At about the time of the Second World War, various other patriotic songs were frequently substituted:the national anthem, `The Star-Spangled Banner'; the 'Marines' Hymn'; and occasionally 'Hail Columbia.' Then we all heard Kate Smith belt out 'God Bless America,' and this song was ours; it nearly became the new national anthem.

But 'The Star-Spangled Banner' remained. Some churches substituted, in place of the first verse, the last, `O thus be it ever when freemen shall stand/Between their lov'd home and the war's desolation!' -- no bombs and red rockets in this verse.
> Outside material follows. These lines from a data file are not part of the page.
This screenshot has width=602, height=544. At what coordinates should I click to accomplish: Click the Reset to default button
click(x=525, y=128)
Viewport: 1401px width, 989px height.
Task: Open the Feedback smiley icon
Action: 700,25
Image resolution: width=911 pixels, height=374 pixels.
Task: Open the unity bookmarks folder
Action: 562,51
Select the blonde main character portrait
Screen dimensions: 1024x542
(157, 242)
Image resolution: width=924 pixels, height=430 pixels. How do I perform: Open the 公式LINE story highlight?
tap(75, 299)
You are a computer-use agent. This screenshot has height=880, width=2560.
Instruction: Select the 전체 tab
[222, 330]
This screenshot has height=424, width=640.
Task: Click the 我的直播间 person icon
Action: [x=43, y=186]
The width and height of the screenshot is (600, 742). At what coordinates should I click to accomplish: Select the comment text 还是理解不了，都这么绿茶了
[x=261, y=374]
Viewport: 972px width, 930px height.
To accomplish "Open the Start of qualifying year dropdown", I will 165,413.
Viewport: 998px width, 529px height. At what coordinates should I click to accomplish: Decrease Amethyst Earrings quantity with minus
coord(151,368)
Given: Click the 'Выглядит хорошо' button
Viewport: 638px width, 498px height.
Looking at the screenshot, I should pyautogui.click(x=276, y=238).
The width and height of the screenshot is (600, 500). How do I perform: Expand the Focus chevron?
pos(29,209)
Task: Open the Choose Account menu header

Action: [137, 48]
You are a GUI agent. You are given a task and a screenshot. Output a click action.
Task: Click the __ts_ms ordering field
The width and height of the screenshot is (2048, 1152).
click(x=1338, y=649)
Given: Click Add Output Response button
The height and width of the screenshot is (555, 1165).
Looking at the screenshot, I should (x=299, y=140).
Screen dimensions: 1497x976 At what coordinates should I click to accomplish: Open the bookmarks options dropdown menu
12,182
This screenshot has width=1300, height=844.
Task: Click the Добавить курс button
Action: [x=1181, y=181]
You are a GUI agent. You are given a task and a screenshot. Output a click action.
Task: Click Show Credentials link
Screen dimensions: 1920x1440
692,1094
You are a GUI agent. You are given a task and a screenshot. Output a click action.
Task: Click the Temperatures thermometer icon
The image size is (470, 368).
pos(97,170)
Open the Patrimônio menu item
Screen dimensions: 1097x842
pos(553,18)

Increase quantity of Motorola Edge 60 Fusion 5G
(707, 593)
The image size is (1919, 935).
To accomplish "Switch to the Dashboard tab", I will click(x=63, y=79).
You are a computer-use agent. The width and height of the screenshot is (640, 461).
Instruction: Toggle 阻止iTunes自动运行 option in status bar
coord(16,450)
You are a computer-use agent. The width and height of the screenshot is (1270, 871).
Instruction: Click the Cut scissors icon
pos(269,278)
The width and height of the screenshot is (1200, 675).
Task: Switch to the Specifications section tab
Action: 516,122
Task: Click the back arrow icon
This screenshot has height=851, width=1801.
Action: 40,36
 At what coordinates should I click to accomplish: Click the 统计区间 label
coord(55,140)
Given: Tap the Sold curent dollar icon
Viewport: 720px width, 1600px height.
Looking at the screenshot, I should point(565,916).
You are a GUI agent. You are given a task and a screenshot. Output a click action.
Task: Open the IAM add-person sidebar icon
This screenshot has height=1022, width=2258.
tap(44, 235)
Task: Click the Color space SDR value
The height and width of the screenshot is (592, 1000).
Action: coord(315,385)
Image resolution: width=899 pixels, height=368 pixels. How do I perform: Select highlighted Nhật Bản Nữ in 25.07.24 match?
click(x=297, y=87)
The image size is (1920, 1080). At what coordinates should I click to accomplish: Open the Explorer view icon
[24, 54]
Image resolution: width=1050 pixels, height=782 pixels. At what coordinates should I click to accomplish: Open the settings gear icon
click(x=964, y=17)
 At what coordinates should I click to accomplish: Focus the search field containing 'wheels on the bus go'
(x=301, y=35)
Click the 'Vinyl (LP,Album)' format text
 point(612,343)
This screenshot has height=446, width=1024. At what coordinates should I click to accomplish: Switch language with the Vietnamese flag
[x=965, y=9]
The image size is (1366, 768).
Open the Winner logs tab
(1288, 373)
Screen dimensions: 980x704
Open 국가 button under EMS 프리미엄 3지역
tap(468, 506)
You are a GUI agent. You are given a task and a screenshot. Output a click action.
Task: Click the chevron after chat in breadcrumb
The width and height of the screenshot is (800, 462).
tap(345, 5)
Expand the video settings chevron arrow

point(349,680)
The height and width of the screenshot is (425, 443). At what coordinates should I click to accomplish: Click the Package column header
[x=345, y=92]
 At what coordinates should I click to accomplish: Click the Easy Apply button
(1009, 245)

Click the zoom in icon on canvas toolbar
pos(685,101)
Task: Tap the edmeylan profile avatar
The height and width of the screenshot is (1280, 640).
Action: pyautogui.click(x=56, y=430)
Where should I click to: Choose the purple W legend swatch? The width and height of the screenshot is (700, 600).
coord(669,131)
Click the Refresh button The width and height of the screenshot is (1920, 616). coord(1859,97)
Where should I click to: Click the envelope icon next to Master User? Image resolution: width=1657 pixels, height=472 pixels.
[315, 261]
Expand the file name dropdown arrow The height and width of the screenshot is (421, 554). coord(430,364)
Today the 'Star-Spangled Banner' is infrequently sung, except at baseball games, where it is frequently botched. Today we all sing 'America the Beautiful,' with verses written by the late Wellesley College Professor of English Katharine Lee Bates, for many occasions. Professor Bates wrote her song 'America the Beautiful' after visiting Pike's Peak during the summer of 1893, remembering the 'sea-like expanse of fertile country.'

On 4 July 1895, four stanzas of 'America the Beautiful' were published in the Congregationalist. In 1904 she rewrote the poem, and the Boston Evening Transcript published it in this form. A further small change a few years later put the song into its final form. Special Collections owns a signed holograph of the second stanza of 'America the Beautiful.'

The Fourth of July, 1991, will be the 60th anniversary of the first public singing of 'America,' by Sunday- school children at the Park Street Church in Boston, for which occasion the poem, by Samuel Francis Smith, was first printed. This Library has one of only a few known copies. Dartmouth's copy is the one used by the Reverend Dr. William Jenks when he conducted the first singing of 'America' and is signed by him at the top of the broadside. The broadside measures 30 by 16.5 centimeters and includes on the verse notes in Dr. Jenks's own hand. 

Samuel Smith was a Baptist minister and a member of the Class of 1829 at Harvard and the Class of 1832 at Andover Theological Seminary. During his course work at Andover, he was asked to assist in writing verses for a song book to be used in schools. In February 1831, inspired by the tune of a patriotic German song, Smith later recalled, 'I . . . instantly felt the impulse to write a patriotic hymn of my own to the same tune. Seizing a scrap of waste paper, I put upon it, within half an hour, the verses substantially as they stand to-day.' 2 The tune that had itself inspired the German verses had been published in England in 1744, with the first line reading 'God save our Lord the King,' later changed to 'God save our gracious king.' The song soon became popular and in time was accepted as the national anthem of Great Britain.

David J. Fant, in a leaflet distributed by the Park Street Church to the public today, quotes from Smith's classmate, Oliver Wendell Holmes, referring to the 'My' in 'My Country, 'Tis of Thee.' Holmes said that 'That little pronoun did it all, and will forever do it.... Why couldn't any of the rest of us have thought of that? That puts America in the hearts of the people, and because of it Sam Smith will live when Longfellow and Whittier and all the rest have gone into oblivion.' While these two venerable poets have obviously not faded into oblivion, 'America' does still live on.